İntizarın Sevapları 1
İyilikleri tecelli ettirecek büyük kurtarıcının yolunu bekleyenlere ne mutlu! Vaat edilen evrensel kurtarıcıyı beklemekle günlerini geçiren kimselerin sevapları ne kadar da büyüktür! Muhammet’in (s.a.a) soyundan gelecek olan Kaiminin (a.f) gerçek bekleyenlerinin ne kadar da yüce ve görkemli makamları vardır!
Bekleyiş faslının sonunda bekleyiş içinde olan kimselerin, benzersiz fazilet ve makamları hakkında, din önderlerinin sözlerinden birkaç hadis nakletmeyi uygun gördük:
İmam Caferi Sadık (a.s) şöyle buyuruyor:
“... Ne mutlu bizden olan Kaim'in izleyicilerine! Onlar, onun gaybeti döneminde, onun zuhurunu beklerler. Zuhur ettiğinde de ona itaat ederler. Korkmayacak ve üzülmeyecek olan "Allah'ın Velileri" onlardır...” [1]
İmamın zuhurunu bekleyen kimsenin, Allah’ın dostluk madalyasını göğsüne takmasından başka övünç verici bir şey olabilir mi? Üzülmesine ve ümitsizliğe kapılmasına bir neden olabilir mi? Çünkü bekleyiş inancı bekleyen kimsenin yaşamına ve ölümüne değer kazandırır.
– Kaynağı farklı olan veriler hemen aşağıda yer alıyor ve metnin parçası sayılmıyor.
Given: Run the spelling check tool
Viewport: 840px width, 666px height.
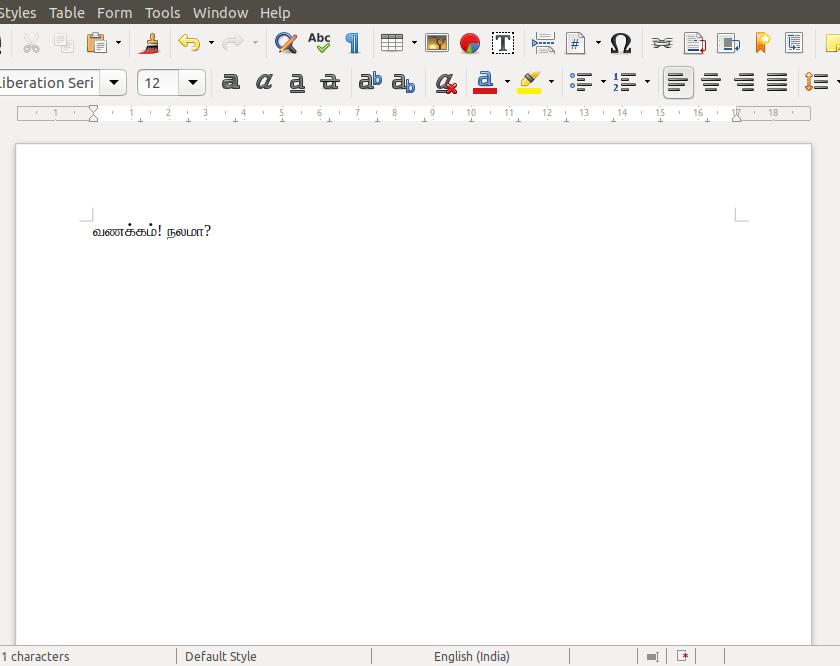Looking at the screenshot, I should click(319, 43).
İmam Seccad Zeynelabidin (a.s) şöyle buyuruyor:
“Kaimimizin gaybet döneminde, bizim velayetimiz üzere sabit kalanlara; Allah, Bedir ve Uhud’da şehit olanların sevabının bin kat fazlasını verecektir.”[2]
Evet, gaybet döneminde imam-ı Zaman’ın (a.f) velayeti üzere sabit kalanlar ve imam ile yapmış oldukları anlaşmaya vefalı olanlar; Peygamber efendimizin (s.a.a) ordusunda, Allah düşmanlarına karşı savaşıp kana boyanan asker gibidirler!
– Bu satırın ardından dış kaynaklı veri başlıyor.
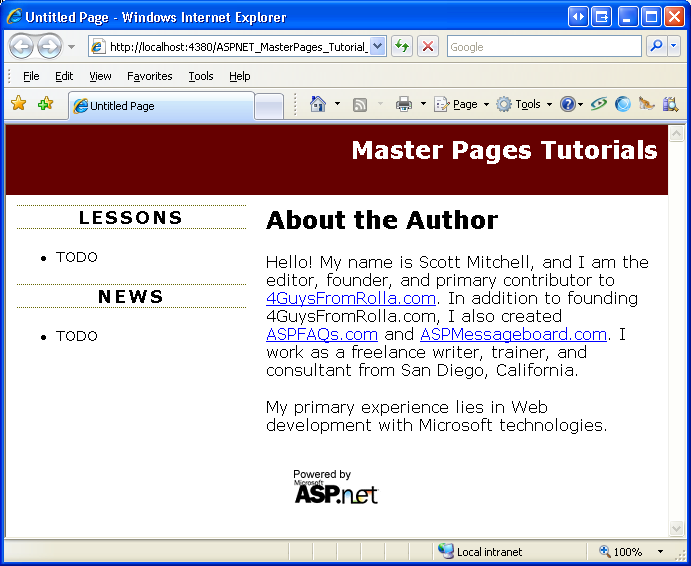
Task: Click the Google search magnifier button
Action: tap(656, 46)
Onlar, canlarını ölüm oklarına siper ederek Allah Resulü’nün (s.a.a) gerçek halifesinin (a.f) zuhurunu bekleyen kişilerdir. İşte onlar, şu an bile savaşta hak cephesinin komutanının yanındadırlar.
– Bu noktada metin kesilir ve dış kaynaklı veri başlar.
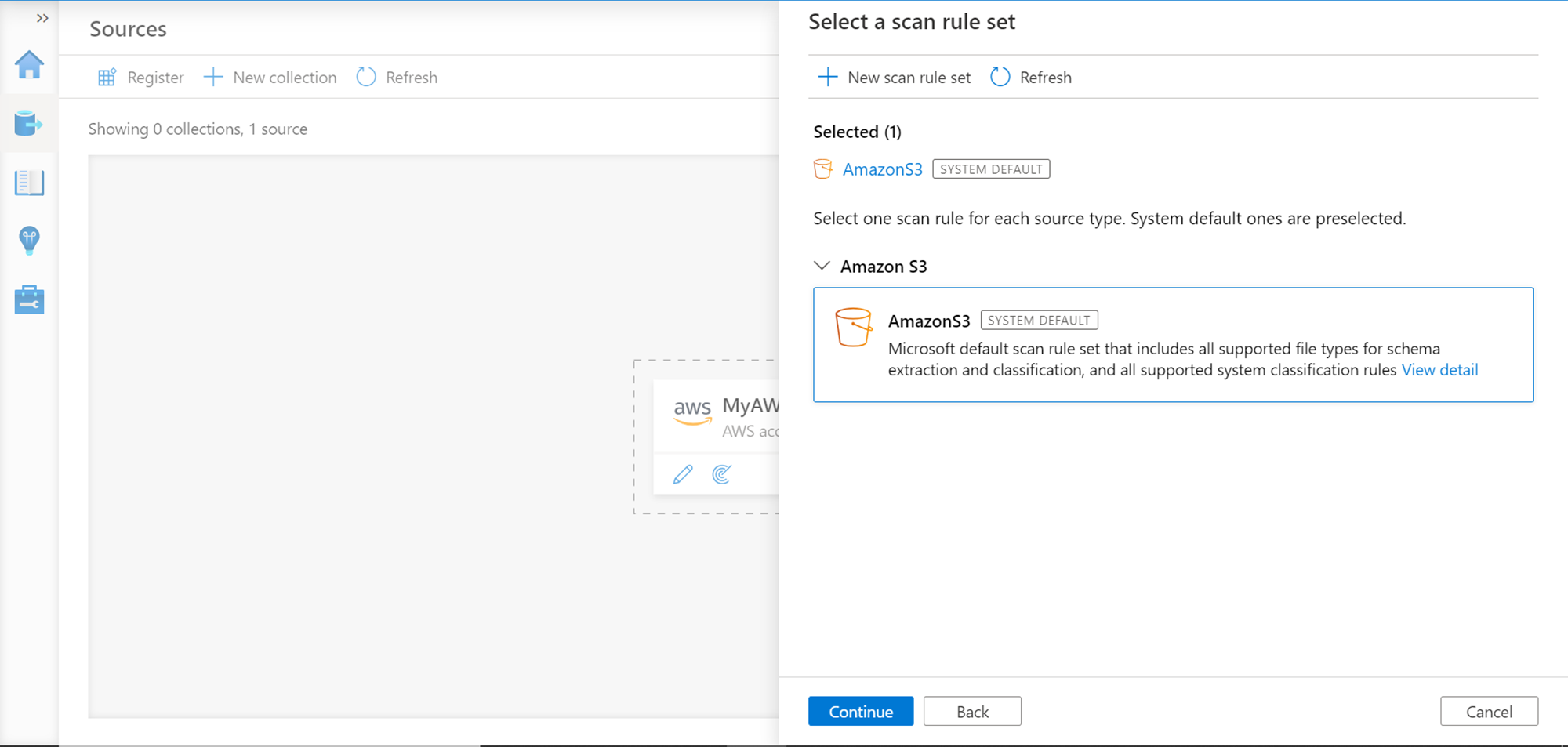Click the edit pencil icon on AWS source
Viewport: 1568px width, 747px height.
pyautogui.click(x=683, y=474)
İmam Caferi Sadık (a.s) şöyle buyurmaktadır:
“Eğer sizden birisi İmam Mehdi’nin (a.f) zuhurunu beklediği bir halde ölürse, Kaim’in (a.f) çadırında ve onun yanında olan kimse gibidir! Biraz durakladıktan sonra şöyle devam etti: Hayır, hazretin yanında kılıç çekip savaşan kimse gibidir.” Sonra şöyle buyurdu: “Allah’a ant olsun! Resulullah’ın (s.a.a) yanında şahadet şerbeti içen kimse gibidir.”[3]
Bu grubu, asırlar ön ce büyük İslam Peygamberi Hz. Muhammet (s.a.a) kardeşleri ve arkadaşları olarak tanıtmıştır. Onlara olan muhabbet ve alakasını dile getirmiştir.
İmam Muhammed Bakır (a.s) şöyle buyurmaktadır:
“Bir gün, Peygamber (s.a.a) ashabı ile birlikte otururken şöyle buyurdu: “Allah’ım! Kardeşlerimi bana göster! Bu cümleyi iki defa tekrar etti. Sahabe “Ey Allah Resulü (s.a.a)! Biz senin kardeşlerin değil miyiz?” dediler.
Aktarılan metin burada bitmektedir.